In 2011, Facebook settled a case with the Federal Trade Commission and signed a single agreement in which it undertook to comply with several directives to protect the privacy of users. It's quite possible that this year's Cambridge Analytica scandal showed that Facebook violated the deal and could face "billions of dollars" in fines. But eight months later, the FTC does not say what is happening with its investigation.
On Tuesday, FTC commissioners appeared before the Senate subcommittee on consumer and trade protection to discuss the agency's current priorities. The list of concerns of almost every senator was at the forefront of the FTC's focus on protecting consumer privacy and corporate responsibility in the technology sector. In his opening statement, Senator Jerry Moran, chairman of the Republican Subcommittee, criticized the recent data breaches suffered by Facebook and Google. He acknowledged that it was absolutely clear that it was time to pass a federal law on the protection of consumer data. He said he hoped to work with the FTC to develop this legislation and learn the tools the agency needed to do its job.
If the FTC does its job and looks to see if Facebook has violated its 2011 consent decree, the agency's president, Joseph Simons, would not say. When Senator Richard Blumenthal asked Simons when the FTC investigation would be over and when the results would be presented to the public, Simons would just say, "It's inappropriate for me to comment on a specific non-public inquiry." Was the usual answer to the question – any questions about his investigations, including when Senator Edward Markey asked whether the FTC was reviewing the controversial targeting of YouTube and Google on child victims of deceptive marketing practices.

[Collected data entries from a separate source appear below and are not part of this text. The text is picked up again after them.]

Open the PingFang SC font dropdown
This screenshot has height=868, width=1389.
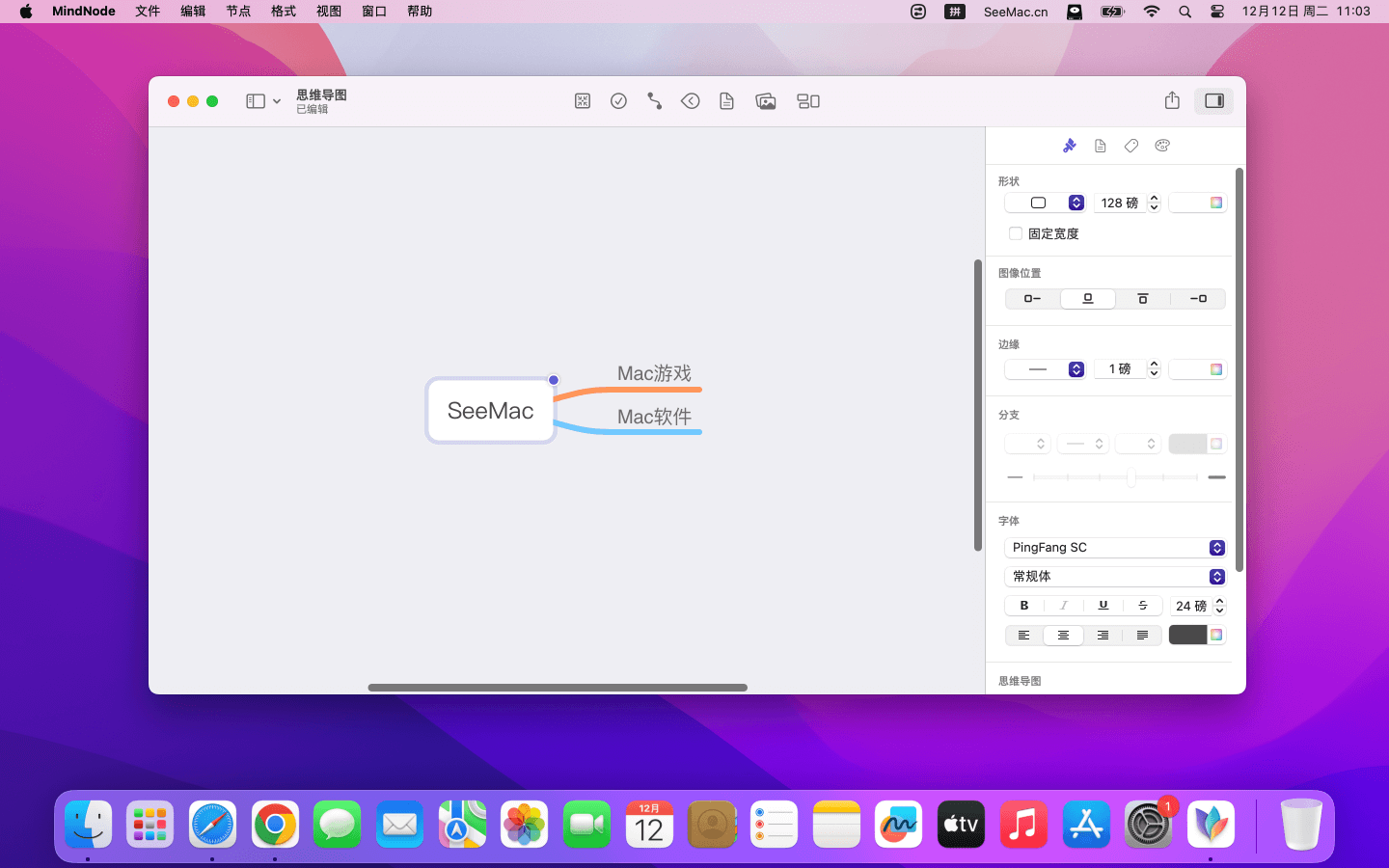tap(1114, 548)
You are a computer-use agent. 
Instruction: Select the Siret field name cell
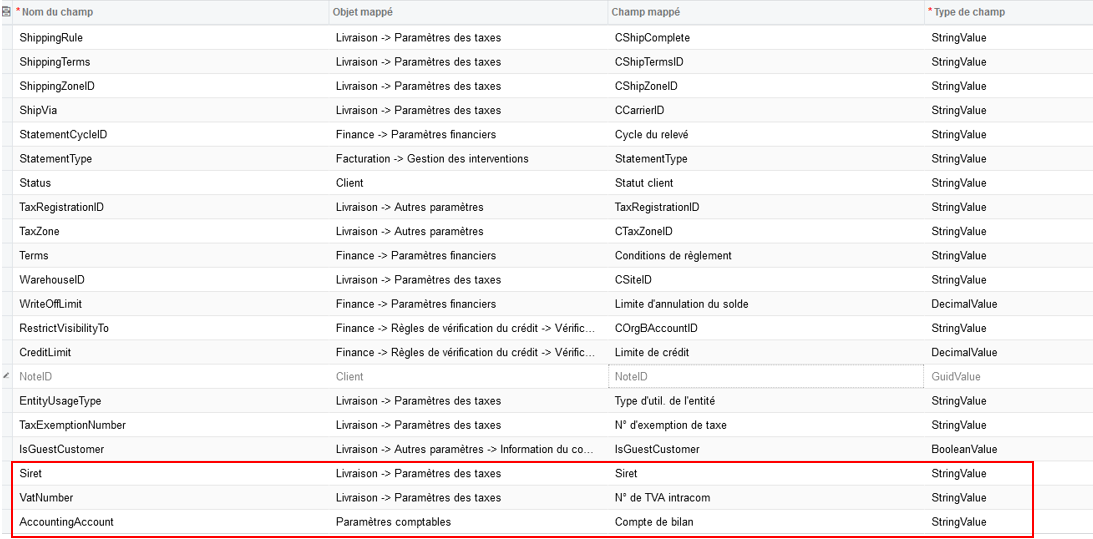pos(171,473)
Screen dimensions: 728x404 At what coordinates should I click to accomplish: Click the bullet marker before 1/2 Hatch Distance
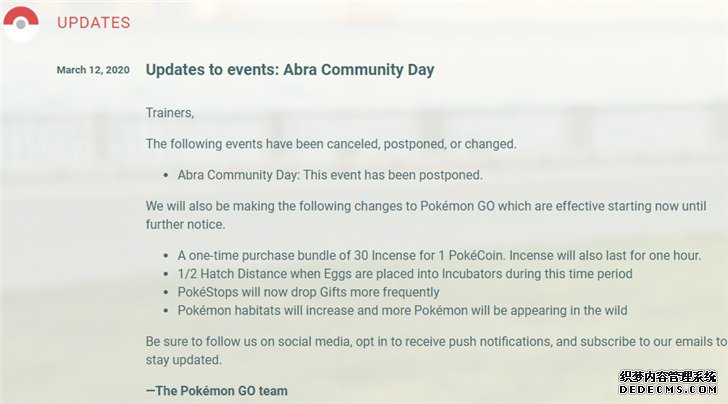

Two major issues were raised at the hearing: the FTC's claim that it needs more resources and the recognition by all that the agency did not do much in law enforcement . In his opening statement, Commissioner Rohit Chopra linked the two issues, saying that too often the FTC was willing to accept a settlement in order to avoid a costly lawsuit. "Although heavy penalties make good headlines, I wonder if they really deterred the crime," said Chopra.
This point makes it all the more obvious the fact that the agency has an excellent record, for example, to follow up the implementation of its threats. Facebook admitted to mismanaging the data of 87 million users and leaving it in the hands of a political data analysis firm that worked for the campaign for the election. President of Trump. He was informed in 2015 but was not made public until March. The application developer who used all of this Facebook data requested permission from its users, but did not obtain permission to collect data from their friends. This could be a violation of the 2011 consent decree, in which Facebook agreed to notify users and obtain explicit permission before sharing data with a third party that does not fall within the privacy settings of those users.
In March, the Washington Post met with David Vladeck, the former head of the FTC on the Facebook settlement. Vladeck told La Poste that the Cambridge Analytica case "raised serious questions about compliance with the FTC's consent decree". Facebook rejected "any suggestion of violation of the consent decree", but Vladeck nevertheless said that he was expecting the FTC to open an investigation. . Although Vladeck told the Post that Facebook could be fined "billions of dollars," because of his agreement to pay $ 40,000 per violation, he doubted the agency would impose such a hand.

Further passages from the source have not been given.